» Texte fourni:
Certains analystes donnent ainsi un « effet immédiat » au contenu de l’article 55 conformément à l’article 183 tandis que d’autres considèrent que la clause limitative se trouve dans une situation de droit transitoire ou fait l’objet de conflits de lois constitutionnel.
L’argument souvent invoqué par les défenseurs du troisième mandat est relatif à la « non-rétroactivité des lois » (la « remise des compteurs à zéro »), puisque « la loi ne vaut que pour l’avenir, elle n’a point d’effet rétroactif ». La non-rétroactivité renvoie à la non « application aux situations juridiques dont les effets ont été entièrement consommés sous l’empire d’une loi précédente », dire qu’elle ne vaut pour l’avenir renvoie au fait qu’à « partir du moment où une loi est en vigueur, elle régira les situations juridiques qui sont nées postérieurement à cette mise en vigueur ».

» Données fournies:
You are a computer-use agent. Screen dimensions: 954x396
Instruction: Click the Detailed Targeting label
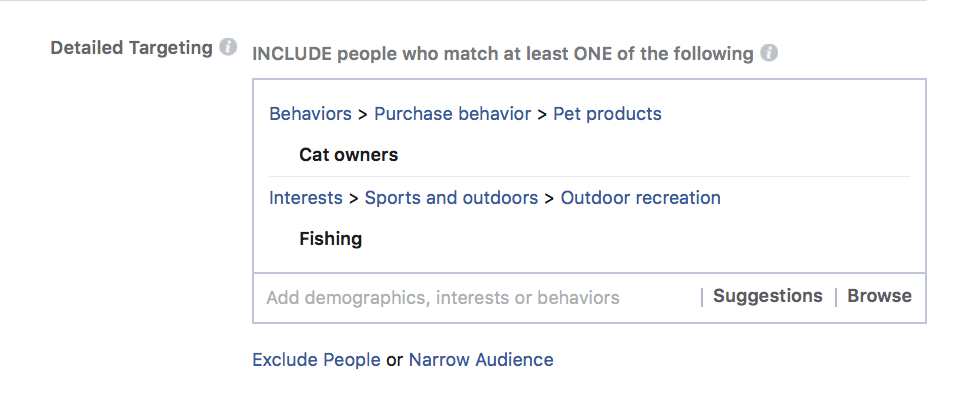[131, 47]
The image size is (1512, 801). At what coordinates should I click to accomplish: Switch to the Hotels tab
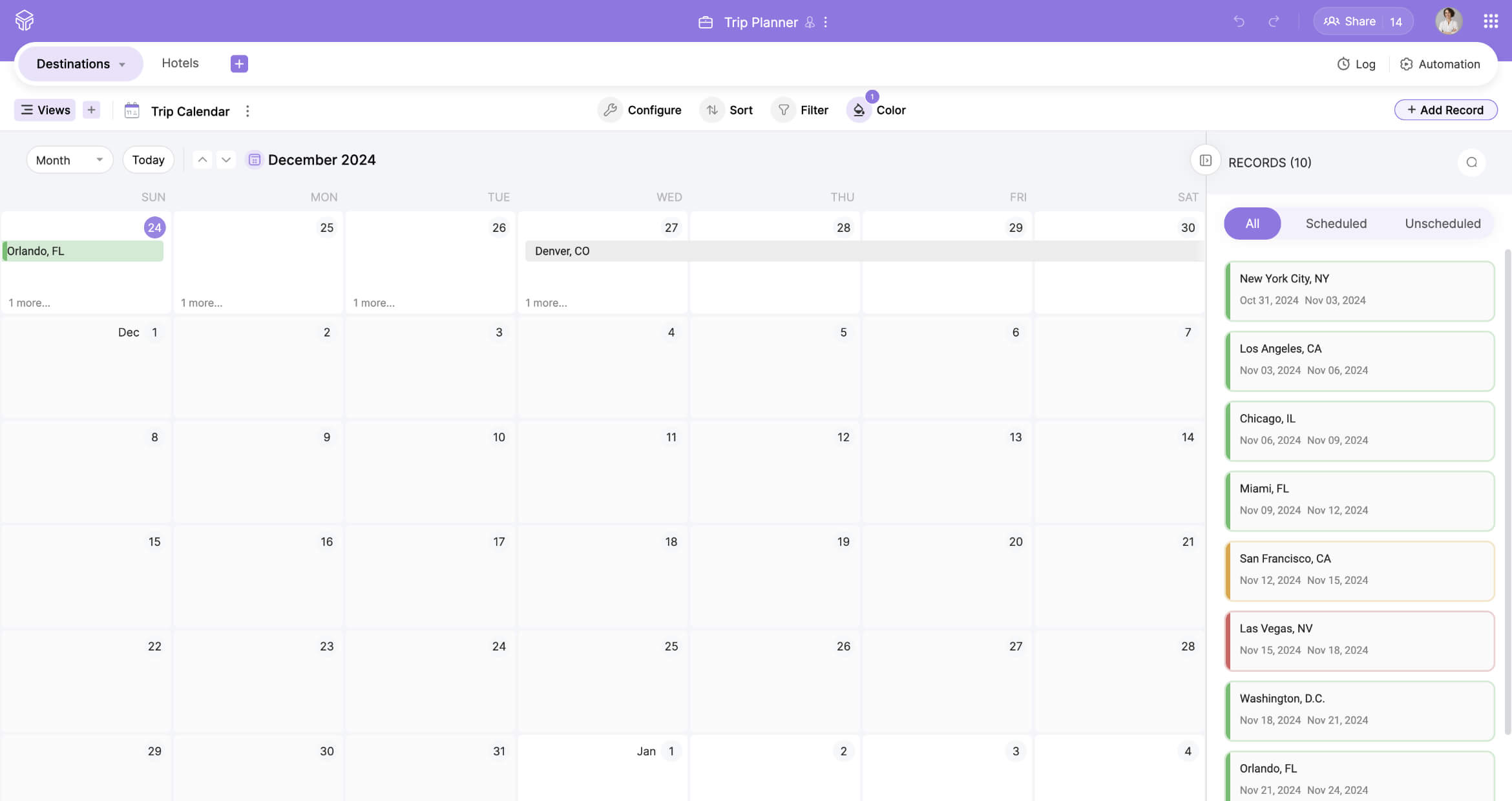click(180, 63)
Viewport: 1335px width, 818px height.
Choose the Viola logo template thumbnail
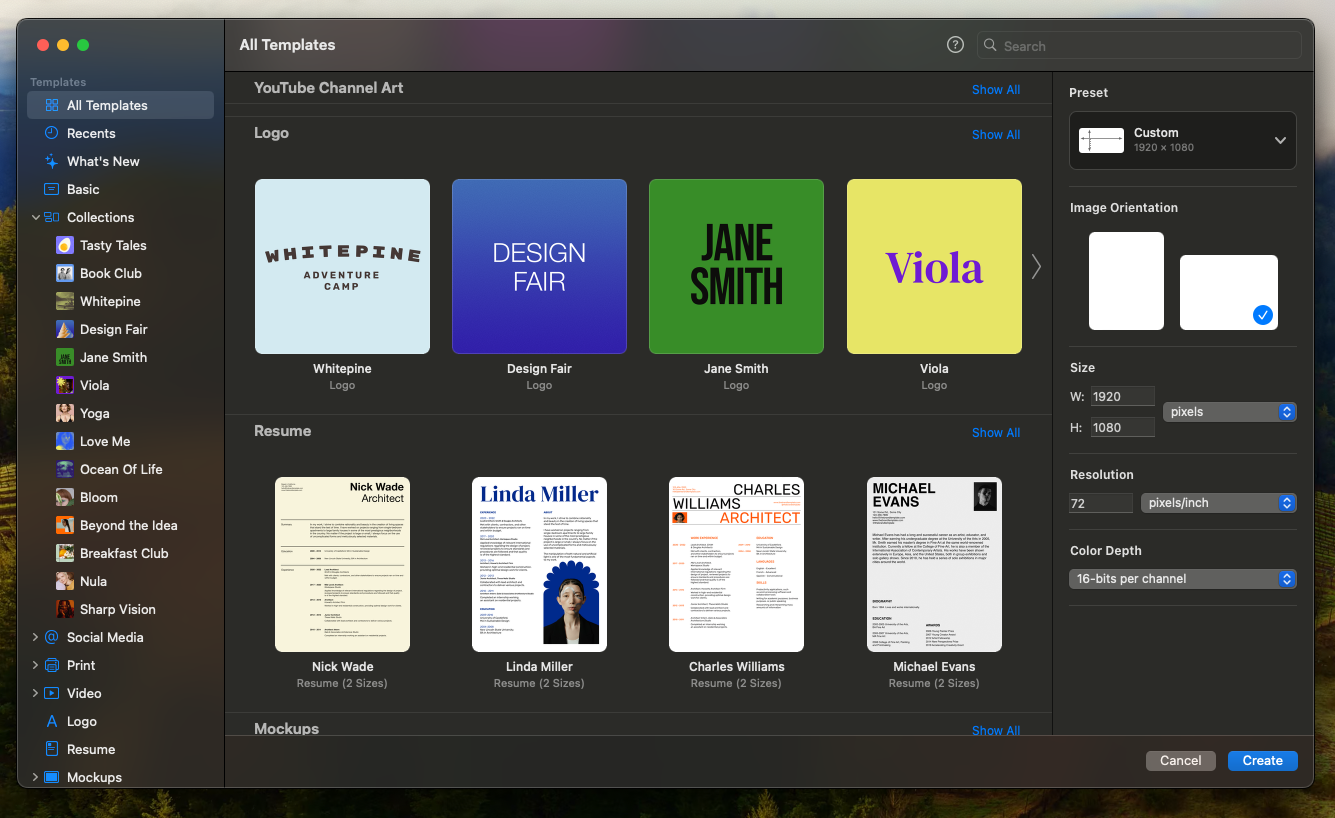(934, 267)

» Consignes de travail:
(a) Relevez dans le texte fourni tous les passages placés entre guillemets « ».
(b) Répondez brièvement à partir du texte fourni :
(i) Selon certains analystes, quel effet faut-il donner au contenu de l’article 55, et en vertu de quel article ?
(ii) Quel argument les défenseurs du troisième mandat mettent-ils souvent en avant ?
(iii) Quelles situations juridiques une loi en vigueur régit-elle ?

» Réponses:
(a)
- « effet immédiat »
- « non-rétroactivité des lois »
- « remise des compteurs à zéro »
- « la loi ne vaut que pour l’avenir, elle n’a point d’effet rétroactif »
- « application aux situations juridiques dont les effets ont été entièrement consommés sous l’empire d’une loi précédente »
- « partir du moment où une loi est en vigueur, elle régira les situations juridiques qui sont nées postérieurement à cette mise en vigueur »

(b)
(i) Un « effet immédiat », en vertu de l’article 183.
(ii) La « non-rétroactivité des lois », c’est-à-dire la « remise des compteurs à zéro ».
(iii) Les situations juridiques nées après sa mise en vigueur.